Fossils of a species of dinosaur that lived 160 million years ago in China may help explain why birds have toothless beaks.
The two-legged Limusaurus inextricabilis was born with teeth but the ostrich-like creature eventually become toothless when it got older. As a result of this drastic transition, the creature, characterized by short arms, long and slender legs, and down-like feathers switched from being an omnivore to becoming herbivore by adulthood.
First Evidence Of Ontogenetic Edentulism In Fossil Record
The growth-related loss of teeth known as ontogenetic edentulism has been seen in some animals that live today. The platypus, for instance, is born with teeth but loses them as it becomes an adult. The phenomenon also occurs in some species of fish and amphibians but this is the first time researchers found evidence of the phenomenon in the fossil record.
Limusaurus belongs to the theropod dinosaur group from which the modern-day birds evolved. The drastic transformation of the prehistoric animal during its lifespan feeding on insects and small vertebrates as a juvenile and eventually thriving on plants as an adult may help shed light on the evolution of beaks.
Researchers said that the dinosaur's development from babies to adults can help show how theropods such as birds lost their teeth.
"The discovery of ontogenetic edentulism in the theropod Limusaurus is potentially significant in understanding the development and evolution of the beak, an important feeding structure present in several tetrapod clades, including modern birds," the researchers wrote in their study
"Early signaling pathways involved in odontogenesis remain inducible in modern birds; the fully developed dentition present in early postnatal ontogenetic stages of Limusaurus indicates that the complete signaling pathways responsible for odontogensis are present and viable in at least one fully beaked theropod."
Earliest Birds Have Teeth
Birds first appeared about 150 million years ago and evolved from small and feathered dinosaurs.

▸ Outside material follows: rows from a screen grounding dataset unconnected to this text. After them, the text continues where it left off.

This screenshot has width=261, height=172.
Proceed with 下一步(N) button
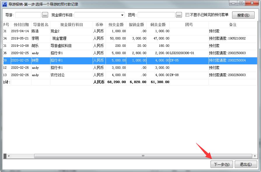[221, 164]
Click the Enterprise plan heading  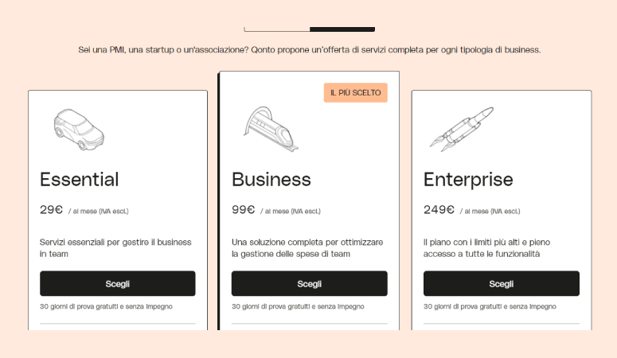468,180
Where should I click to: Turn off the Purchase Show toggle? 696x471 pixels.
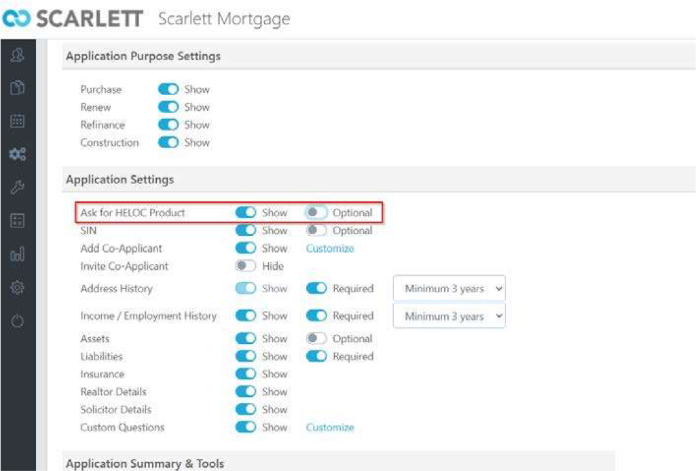[x=168, y=89]
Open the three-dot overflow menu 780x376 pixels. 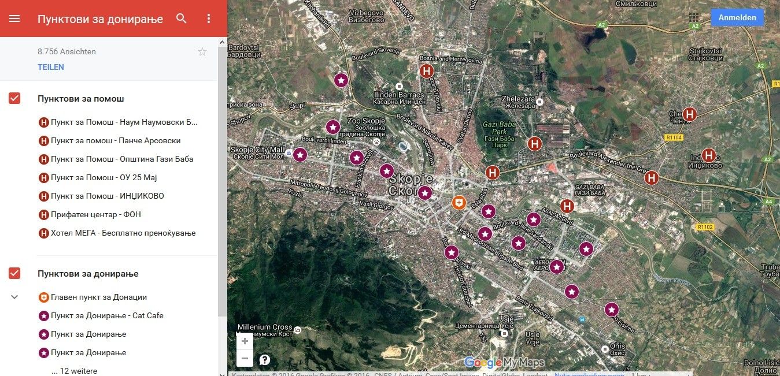tap(209, 18)
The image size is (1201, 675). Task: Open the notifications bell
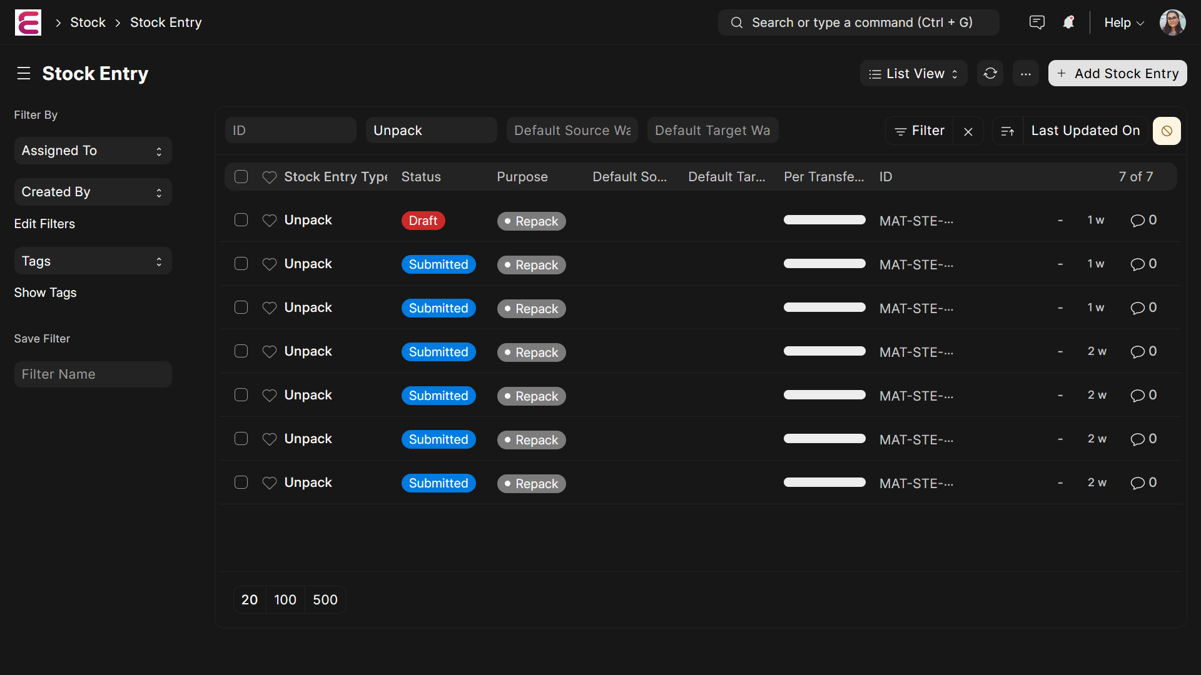(x=1069, y=22)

The earliest birds are known to have teeth but over a period of tens of millions of years, many evolved to have toothless beaks just like the ones seen in modern-day birds. The last birds who have teeth died with the dinosaurs about 66 millions years ago.
"Species close to the origin of birds may have gone through a similar development, and tooth loss may have been gradual during the evolutionary origin of birds," said James Clark, a paleontologist from George Washington University.
"This is important in showing that growth and development in dinosaurs was more complex than previously suspected, and it provides a model for a stage that birds may have gone through in evolving their beak."